Section 15.     CONSENT OF STOCKHOLDERS IN LIEU OF MEETING.
 
(a)  Any action required to be taken at any annual or special meeting of the stockholders of the corporation, or any action which may be taken at any annual or special meeting of the stockholders duly called in accordance with the Certificate of Incorporation of the corporation, may be taken without a meeting, without prior notice and without a vote, if a consent or consents in writing, setting for the action so taken, shall be signed by the holders of outstanding stock having not less than the minimum number of votes that would be necessary to authorize or take such action at a meeting at which all shares entitled to vote thereon were present and voted and shall be delivered to the corporation by delivery to its registered office in Delaware, its principal place of business, or an officer or agent of the corporation having custody of the book in which proceedings of meetings of the stockholders are recorded.
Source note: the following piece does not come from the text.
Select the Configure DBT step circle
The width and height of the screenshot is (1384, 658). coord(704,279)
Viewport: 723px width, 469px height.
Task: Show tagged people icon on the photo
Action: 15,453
Delivery made to the corporation’s registered office shall be made by hand or by certified or registered mail, return receipt requested.
 
(b)  Every written consent shall bear the date of signature of each stockholder who signs the consent and no written consent shall be effective to take the corporate action referred to therein unless, within 60 days of the date the earliest dated consent is delivered to the corporation, a written consent or consents signed by a sufficient number of holders to take action are delivered to the corporation in the manner prescribed in paragraph (c) of this Section 15.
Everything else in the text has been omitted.